In the identity space, BMC Software is announcing at RSA updated connectors for its Identity Management for .NET solution that will extend the Microsoft Identity LifeCycle Manager 2007 (ILM 2007) identity and access platform, which Microsoft announced yesterday. The connectors will greatly simplify the work required to integrate the BMC solution across heterogeneous environments to make it easier for customers to implement a centralized identity management system. Gemalto, another Microsoft partner, is announcing that it has integrated its .NET digital security solution with ILM 2007. The company is demonstrating at the conference how ILM 2007 streamlines the deployment and management of identity certificates using Gemalto .NET cards.

In the protection space, 12 certificate authorities, including VeriSign Inc., Cybertrust and Entrust are now issuing Extended Validation (EV) SSL Certificates. Microsoft’s Internet Explorer 7 is the first browser to fully support EV SSL Certificates, the next generation of the popular SSL Certificates. Now, when a user visits a site with a valid EV SSL Certificate, Internet Explorer 7 will alert the user to the available identity information by turning the background of the address bar green and displaying identity information. With EV Certificates, Microsoft will offer a better mechanism to validate the identity of a Web site, which will help boost consumer confidence in online transactions.

In addition, Microsoft regularly partners with CA, which is demonstrating its Windows Vista-supported antivirus solution for consumers in the Microsoft Partner Pavilion at RSA. We’re also announcing the addition of worldwide partners including Australian Computer Emergency Response Team (AusCERT), BrandProtect, MySpace.com and NetCraft as new data providers of Microsoft’s Phishing Filter online database. These new providers join Microsoft’s current anti-phishing data providers to help keep consumers safe against ever-changing phishing threats. Our partnerships with these companies and end users has helped us protect users from web fraud and identity theft by blocking over 10 million attempts to visit known phishing sites, and is currently experiencing a rate of more than 1 million blocks a week.

Of course, all the companies I’ve mentioned represent just a fraction of the partners we’re working with in the area of security. We are continually engaging with partners on all levels to ensure anywhere access.

PressPass: What are some of the things that Microsoft and partners are doing to foster industry-wide collaboration?

Fathi: Microsoft sponsors participate in a wide range of initiatives, programs and organizations that focus on security-related and interoperability issues.
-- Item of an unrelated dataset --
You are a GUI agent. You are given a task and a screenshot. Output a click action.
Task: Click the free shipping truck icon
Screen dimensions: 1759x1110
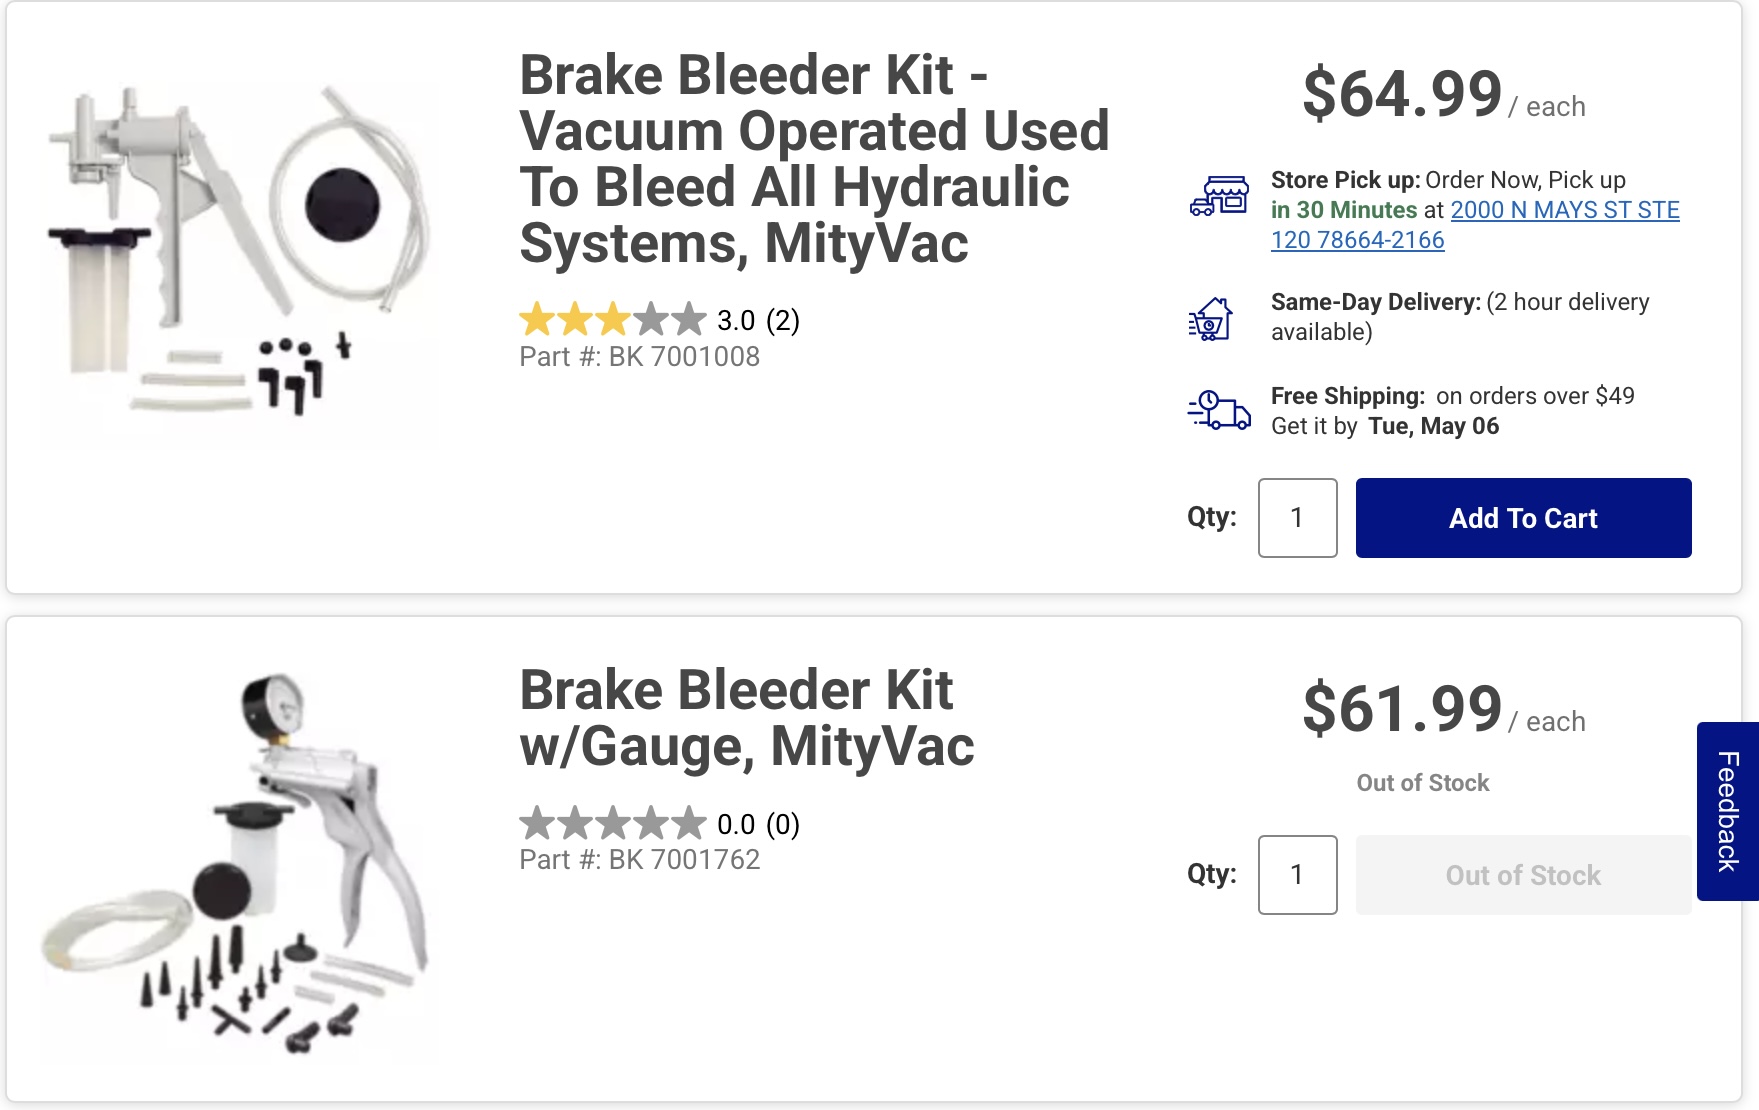click(1219, 410)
These can be broad issues, such as Web services security, in which several dozen or even hundreds of partners might be involved, or they might be issues that involve just a few partners, such as the work we’ve done with Sun Microsystems, Red Hat and Certicom to evolve the Suite B cryptography standards.

We have grown the SecureIT Alliance, a group of more than 100 independent software vendors and systems integrators that work with Microsoft and each other to build and integrate security products into the Microsoft platform. We are also a founding member of the newly formed Interop Vendor Alliance, a community of more than 30 software and hardware vendors working together to enhance interoperability with Microsoft systems. The organization includes members such as Sun, Novell, BEA, AMD, NEC and Network Appliances. In addition, we share information about security threats and best practices with industry partners and governments through the Microsoft Security Response Alliance.

PressPass: What is the main thing you would like partners to take away from Gates’ and Mundie’s speech at RSA?

Fathi: In addition to investing in network security, protection and identity, it’s imperative that we deepen the dialogue between players in the security industry. We must all demonstrate that we’re not just looking out for ourselves. To strengthen trust in the technology ecosystem, we must all play a role in protecting our mutual customers, and we can only do that by working together.